Discovery began with user interviews across planning and buying roles, paired with assumption mapping to surface the risks of building file import on top of a media plan grid that was deeply interconnected with other parts of the system. The dependencies were real: we needed to map every downstream impact before committing to an approach.
Despite some internal debate about whether improving the existing UI might deliver more value than building import capabilities, the team aligned around import as the right investment — particularly for onboarding new accounts who were arriving with existing plan structures and needed a faster path to get operational.
I created a detailed user story map with the full team to break down the work and align on requirements, then developed flows at multiple levels of fidelity: a high-level version for stakeholder alignment, and a more detailed version for engineering discussions. Error states and unhappy path flows got particular attention — file imports fail in unpredictable ways, and the experience of recovering from an error needed to be as considered as the happy path.
That attention paid off post-launch. After we enhanced the import flow to allow users to correct errors inline during upload rather than starting over, adoption increased measurably. (Current adoption figures to be added.)
DSP Tracking Pixels
Best practice in digital advertising calls for tracking pixels to be placed one to two weeks before a campaign launches. Basis required a campaign to exist before a pixel could be created — meaning Ad Ops teams were either building empty shell campaigns as placeholders, or scrambling to place pixels late.
We interviewed five users to validate the pain point and understand the full scope of the workarounds being used. The research surfaced something important: users weren't just creating pixels per campaign — they were reusing them at the brand level, across multiple campaigns for the same client. The platform's data model didn't reflect how pixels were actually being used in practice.
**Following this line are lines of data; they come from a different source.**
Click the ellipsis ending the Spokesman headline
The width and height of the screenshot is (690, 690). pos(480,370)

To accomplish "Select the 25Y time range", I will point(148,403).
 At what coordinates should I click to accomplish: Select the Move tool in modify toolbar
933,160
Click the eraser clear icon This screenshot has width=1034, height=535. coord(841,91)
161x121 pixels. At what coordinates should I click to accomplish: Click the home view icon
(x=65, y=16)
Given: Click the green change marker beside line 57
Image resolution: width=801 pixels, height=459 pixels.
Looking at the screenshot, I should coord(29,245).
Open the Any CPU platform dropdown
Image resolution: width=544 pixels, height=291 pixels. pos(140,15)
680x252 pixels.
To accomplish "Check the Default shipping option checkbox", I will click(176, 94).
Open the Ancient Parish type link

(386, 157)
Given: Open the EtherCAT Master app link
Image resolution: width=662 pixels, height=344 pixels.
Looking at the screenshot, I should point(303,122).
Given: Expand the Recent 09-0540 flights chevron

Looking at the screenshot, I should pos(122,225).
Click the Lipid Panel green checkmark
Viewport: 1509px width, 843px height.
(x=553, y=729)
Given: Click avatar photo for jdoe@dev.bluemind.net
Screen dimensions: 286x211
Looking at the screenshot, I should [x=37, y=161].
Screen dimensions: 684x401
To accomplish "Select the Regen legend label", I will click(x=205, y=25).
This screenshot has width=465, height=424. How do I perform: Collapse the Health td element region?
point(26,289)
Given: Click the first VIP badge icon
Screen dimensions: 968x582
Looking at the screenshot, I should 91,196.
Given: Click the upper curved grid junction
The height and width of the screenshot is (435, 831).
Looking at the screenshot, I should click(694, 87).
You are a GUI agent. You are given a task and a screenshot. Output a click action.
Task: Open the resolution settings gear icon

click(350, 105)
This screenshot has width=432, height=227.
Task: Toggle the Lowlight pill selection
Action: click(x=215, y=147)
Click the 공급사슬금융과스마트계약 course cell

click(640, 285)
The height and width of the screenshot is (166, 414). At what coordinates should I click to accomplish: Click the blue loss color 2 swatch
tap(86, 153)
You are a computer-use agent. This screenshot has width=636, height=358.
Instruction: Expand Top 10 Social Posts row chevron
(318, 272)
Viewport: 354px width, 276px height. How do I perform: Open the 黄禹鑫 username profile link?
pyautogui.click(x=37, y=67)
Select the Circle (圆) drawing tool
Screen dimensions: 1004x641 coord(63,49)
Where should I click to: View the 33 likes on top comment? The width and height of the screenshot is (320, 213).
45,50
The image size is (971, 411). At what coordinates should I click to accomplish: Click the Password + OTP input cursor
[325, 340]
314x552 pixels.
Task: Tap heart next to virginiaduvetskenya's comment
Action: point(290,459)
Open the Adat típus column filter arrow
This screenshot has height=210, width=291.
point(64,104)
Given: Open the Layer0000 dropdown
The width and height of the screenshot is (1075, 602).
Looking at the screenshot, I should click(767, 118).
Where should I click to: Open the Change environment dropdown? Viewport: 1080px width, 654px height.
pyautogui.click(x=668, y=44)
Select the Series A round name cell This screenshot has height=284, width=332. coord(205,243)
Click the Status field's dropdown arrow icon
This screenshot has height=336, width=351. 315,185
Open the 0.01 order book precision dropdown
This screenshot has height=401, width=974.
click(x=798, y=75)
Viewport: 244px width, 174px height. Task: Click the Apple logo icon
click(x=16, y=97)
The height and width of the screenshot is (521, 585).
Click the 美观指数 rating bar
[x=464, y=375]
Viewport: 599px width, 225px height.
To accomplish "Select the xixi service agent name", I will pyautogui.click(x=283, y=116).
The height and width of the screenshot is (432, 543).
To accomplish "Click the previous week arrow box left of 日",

Competitive research confirmed that pixel reuse at the advertiser or brand level was standard across other DSPs and ad serving platforms. That gave the team confidence to update the system architecture — removing the requirement to tie a pixel to a single campaign, and enabling users to create and manage pixels independently before associating them with campaigns as needed.
The change also opened the door to a broader vision: a global asset library where pixels, audiences, and eventually creatives could be managed outside the campaign workflow entirely. User feedback during discovery indicated strong interest in global creative management as well, though that was scoped as a separate future effort in order to ship the higher-priority pixel work first. That future effort is now underway — the pixel library has since evolved into a broader Audiences and Attributions space, and work is ongoing to expand its capabilities.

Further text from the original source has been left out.